Having concluded that the long term loan of CYP 55 million guaranteed by the state to finance part of the restructuring of Cyprus Airways constitutes State aid and that the State participation in the capital increase could contain elements of State aid, the Commission must examine its compatibility with the common market.

(103)

It is therefore necessary to examine the compatibility of the aid in the light of Articles 87 (2) and (3) of the EC Treaty which provided for exemptions to the general rule of incompatibility set out in Article 87(1).

(104)

The exemptions in Article 87(2) of the EC Treaty do not apply in the present case because the aid measure does not have a social character in that it is not granted to individual consumers, nor do they make good the damage caused by natural disasters or exceptional occurrences nor are they granted to the economy of certain areas of the Federal Republic of Germany affected by its division.

(105)

········

### CHALLENGE A:
In the excerpt on State aid to Cyprus Airways, what was the amount of the state-guaranteed long term loan?
### CHALLENGE B:
Decide whether each statement below agrees with the excerpt on State aid to Cyprus Airways, answering yes or no and quoting the deciding words: (i) The state-guaranteed loan was meant to finance part of the airline's restructuring. (ii) The exemptions in Article 87(2) of the EC Treaty apply to this case. (iii) The aid measure is granted to individual consumers.
### CHALLENGE C:
Write a continuation of the excerpt on State aid to Cyprus Airways, picking up after its last sentence.

### INFORMATION GIVEN:
········

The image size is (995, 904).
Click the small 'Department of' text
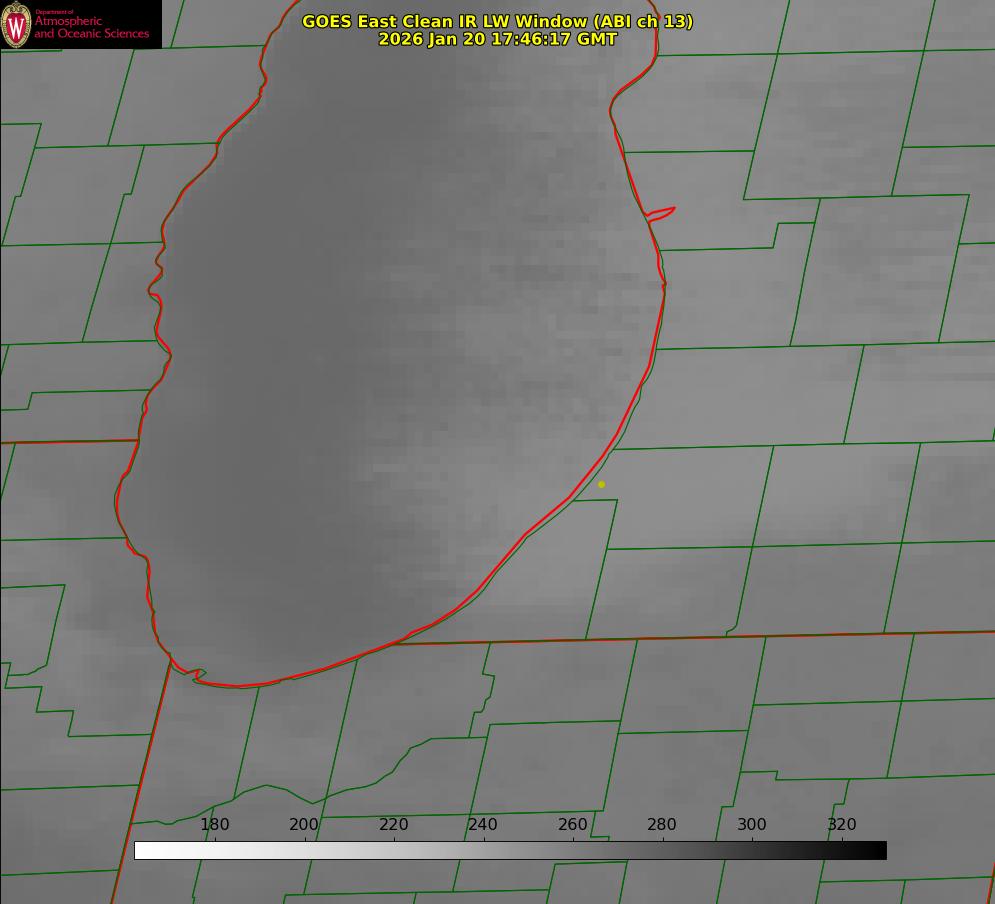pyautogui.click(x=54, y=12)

········

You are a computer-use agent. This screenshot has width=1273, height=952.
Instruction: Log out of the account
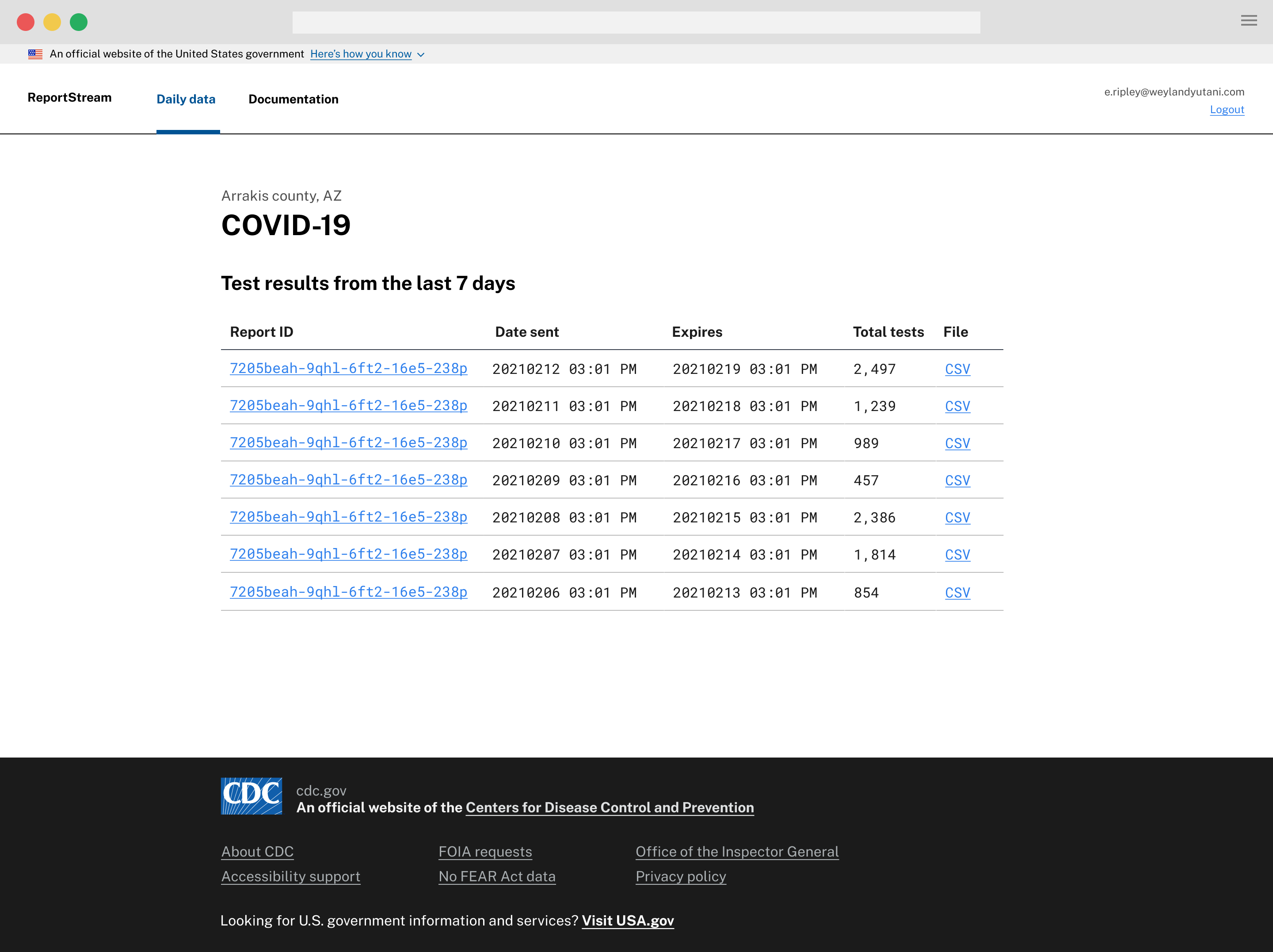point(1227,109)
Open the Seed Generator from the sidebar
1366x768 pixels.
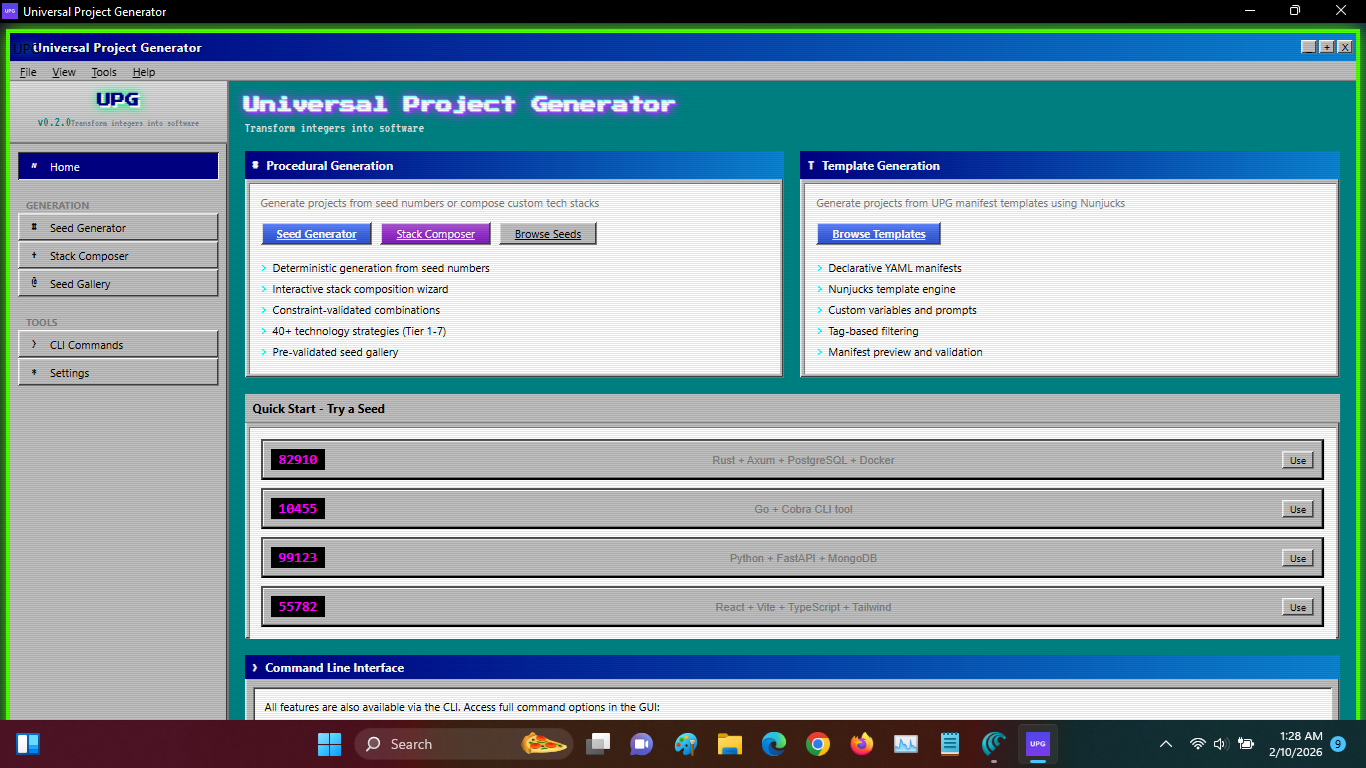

········

### WRITTEN REPLY A:
CYP 55 million.

### WRITTEN REPLY B:
(i) Yes: "guaranteed by the state to finance part of the restructuring of Cyprus Airways"
(ii) No: "The exemptions in Article 87(2) of the EC Treaty do not apply in the present case"
(iii) No: "it is not granted to individual consumers"

### WRITTEN REPLY C:
The exemptions in Articles 87(3)(a), 87(3)(b) and 87(3)(d) do not apply in this case because the aid does not promote the economic development of areas where the standard of living is abnormally low or where there is serious unemployment, it does not promote the execution of an important project of common European interest or remedy a serious disturbance in the economy of a Member State nor does not promote culture and heritage conservation.

(106)

Therefore only the exemption provided for in Article 87(3)(c) may apply. Article 87(3)(c) provides that state aid can be authorised where it is granted to promote the development of certain economic sectors and where this aid does not adversely affect trading conditions to an extent not contrary to the common interest.

(107)

In this respect, the applicable community framework for deciding on compatibility are the R & R guidelines of 2004 as well as the previously mentioned 1994 guidelines.

(108)

The Commission has therefore to assess whether the restructuring plan complies with the provisions of the applicable guidelines. The basic principle (point 31 of the R & R guidelines) of which is to ‘allow the grant of restructuring aid only in circumstances in which it can be demonstrated that it does not run counter to the Community interest. This will only be possible if strict criteria are met, and if it is certain that any distortions of competition will be offset by the benefits flowing from the firm's survival…and that, in principle, there are adequate compensatory measures in favour of competitors.

(109)

The guidelines then set out a number of conditions under which restructuring aid can be granted.

(110)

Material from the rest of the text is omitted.